G.9 Hilbert and the spectrum (early 1900s)

The word spectrum for the set of eigenvalues — and the whole circle of ideas that lets us push eigen-theory into infinite-dimensional function spaces — comes from David Hilbert's work on integral equations in the first decade of the 1900s [verify]. (The term predates its use in physics; the suggestive coincidence with the spectrum of light, and the later discovery that atomic spectra are literally eigenvalue problems in quantum mechanics, was not Hilbert's intent [verify].) The spectral theorem of Chapter 27 — that a symmetric real, or Hermitian complex, operator has an orthonormal eigenbasis of real eigenvalues — is the finite-dimensional heart of this theory, and the inner-product spaces of Chapter 34 and the quantum applications throughout the book are its descendants. "Hilbert space," the setting of Chapter 34's deepest material, is named in his honor.

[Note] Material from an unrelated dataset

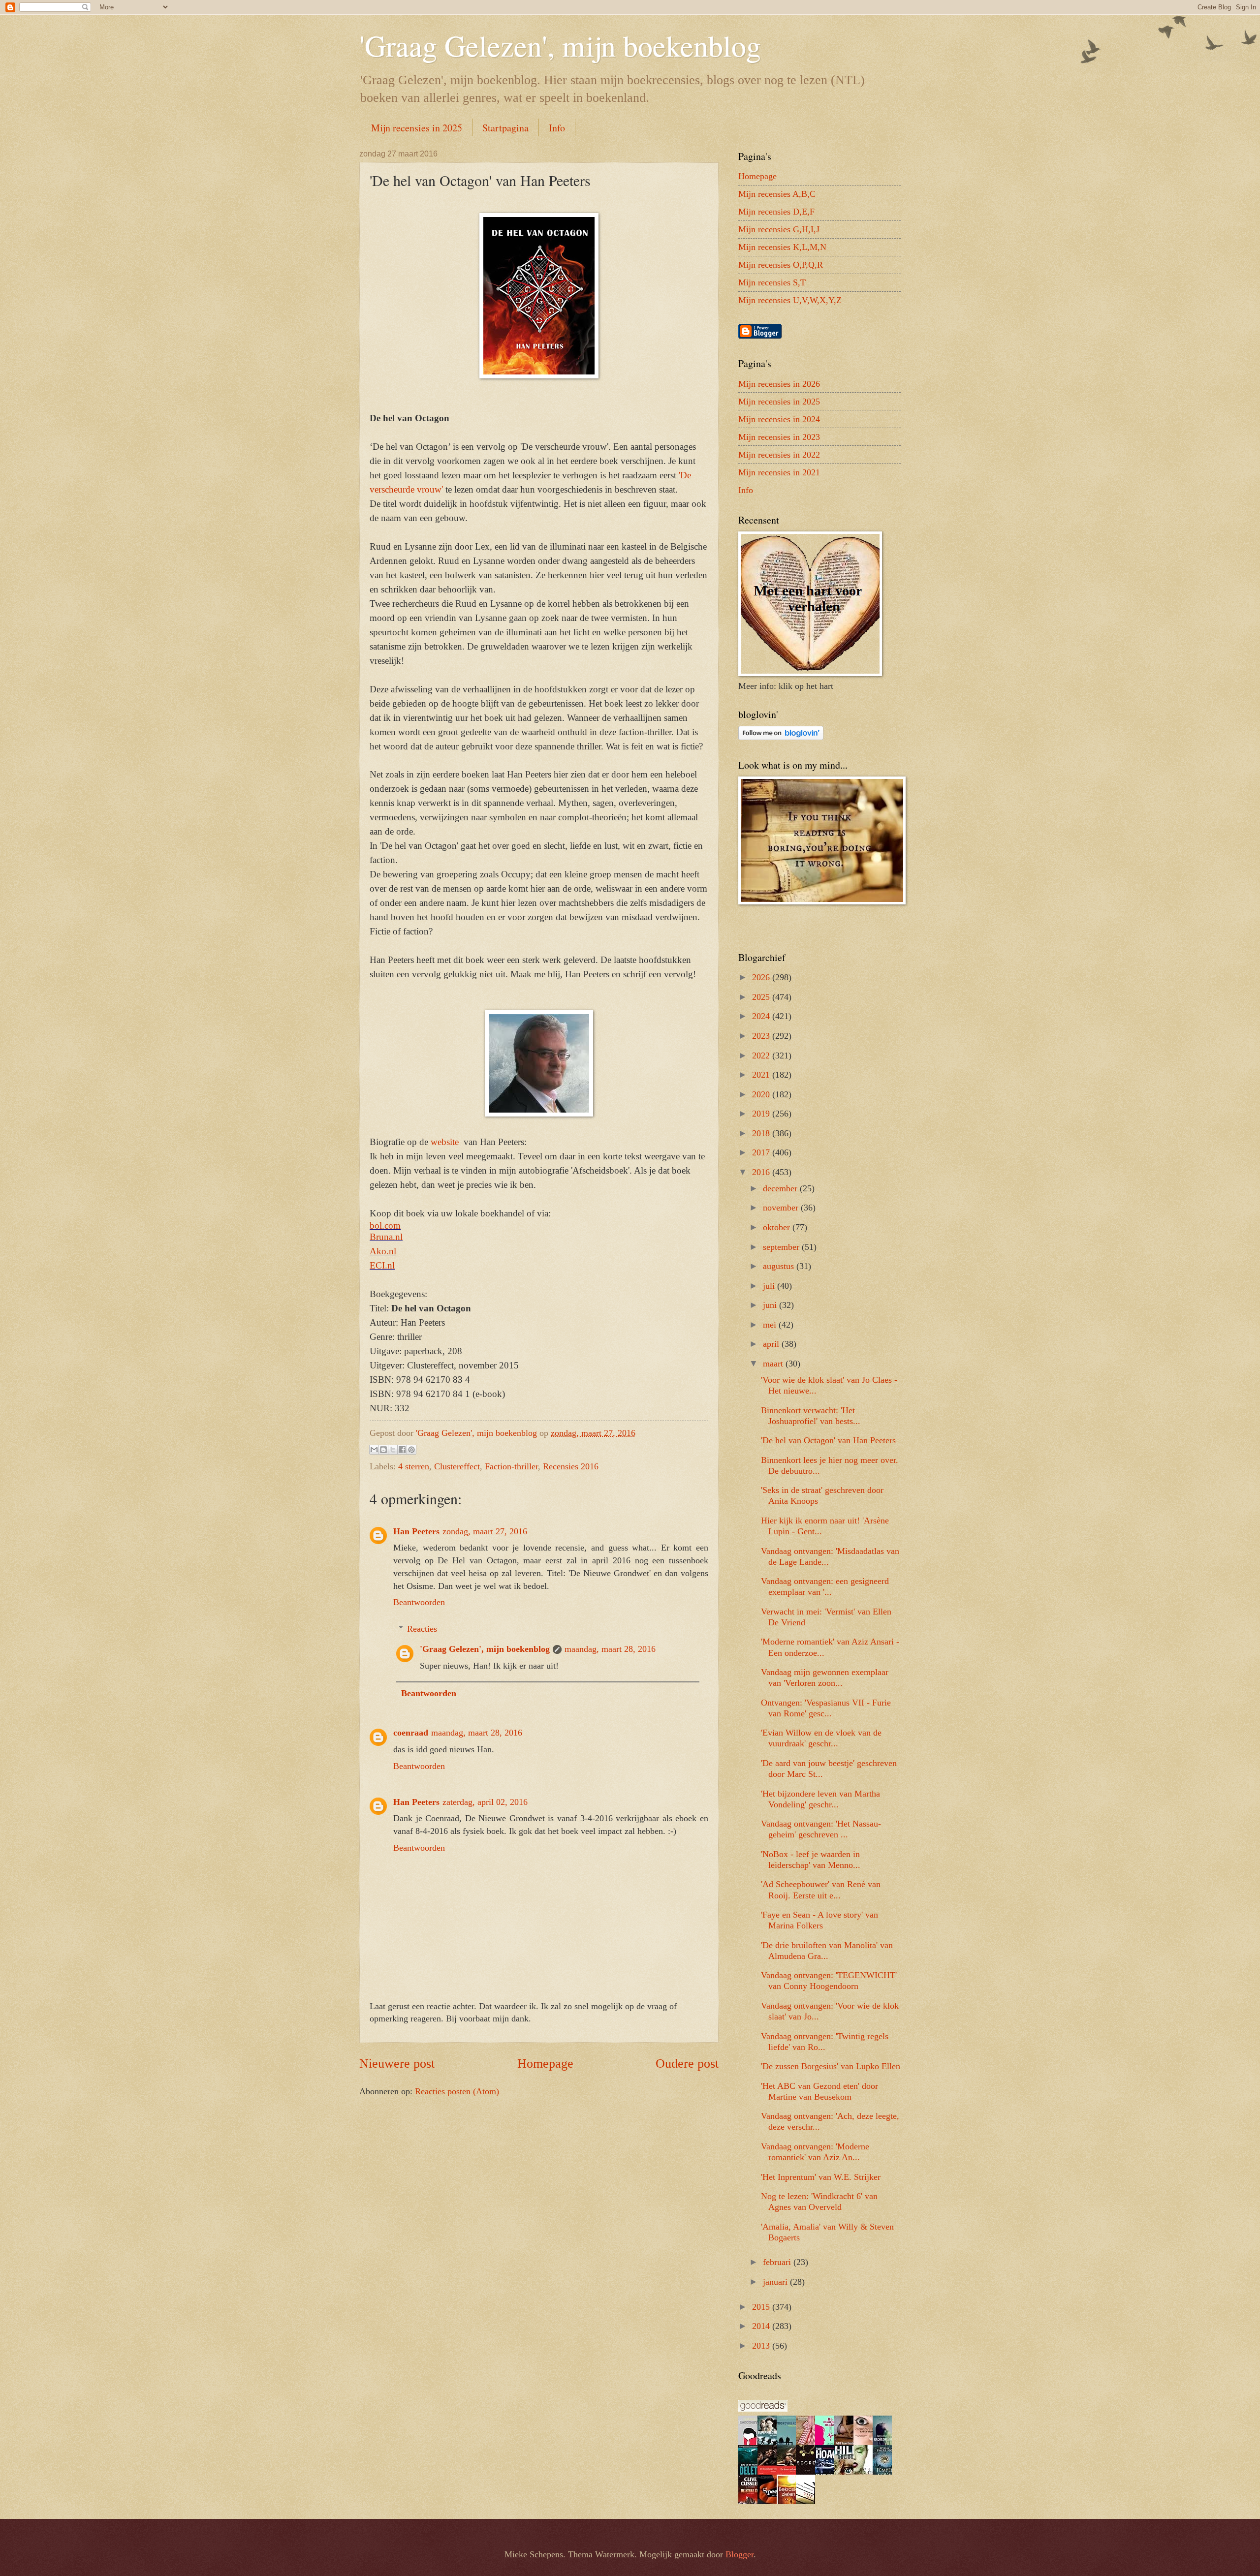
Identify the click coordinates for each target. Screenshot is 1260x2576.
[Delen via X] (393, 1450)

G.10 Pearson, Hotelling, and PCA (1901–1933)

Principal component analysis (Chapter 32) — finding the orthogonal directions of greatest variance in data — was introduced by Karl Pearson in 1901, geometrically, as fitting the best line or plane to a cloud of points [verify]. Harold Hotelling reframed and named it in 1933, in the statistical language of components that successively capture maximal variance [verify]. The two viewpoints — Pearson's geometric best-fit subspace and Hotelling's variance-maximizing components — are the same computation, and Chapter 32 shows they are both just the eigenvectors of the covariance matrix (equivalently, the SVD of the centered data). PCA is one of the oldest data-science techniques in this book and remains among the most used.

G.11 Page, Brin, and PageRank (1996–1998)

The most recent history in this book is also the most famous. Larry Page and Sergey Brin, then graduate students at Stanford, developed PageRank in 1996–1998, with the algorithm described in the now-classic papers and Page's patent filing of that period [verify]. The idea of Chapter 29 — model the web as a giant stochastic matrix, then take its dominant eigenvector as a ranking of importance, computed by power iteration — turned a 19th-century theorem (Perron–Frobenius, §G.7) and an 1100-page web-link matrix into a company. The "damping factor" that makes the matrix well-behaved is a small, clever patch that guarantees the Perron–Frobenius hypotheses hold. PageRank is the book's clearest demonstration that the classical machinery you are learning is not historical — it is, quite literally, the mathematics that organized the modern internet.


The thread through all of this is the book's first theme. For most of the story above, the mathematicians were not thinking "a matrix is a function that transforms space." They were solving equations, computing volumes, ranking objects, fitting data. The transformation viewpoint is the modern lens that reveals all of these as the same subject — and it is the lens this book hands you on page one, so that two centuries of separately discovered ideas arrive already unified.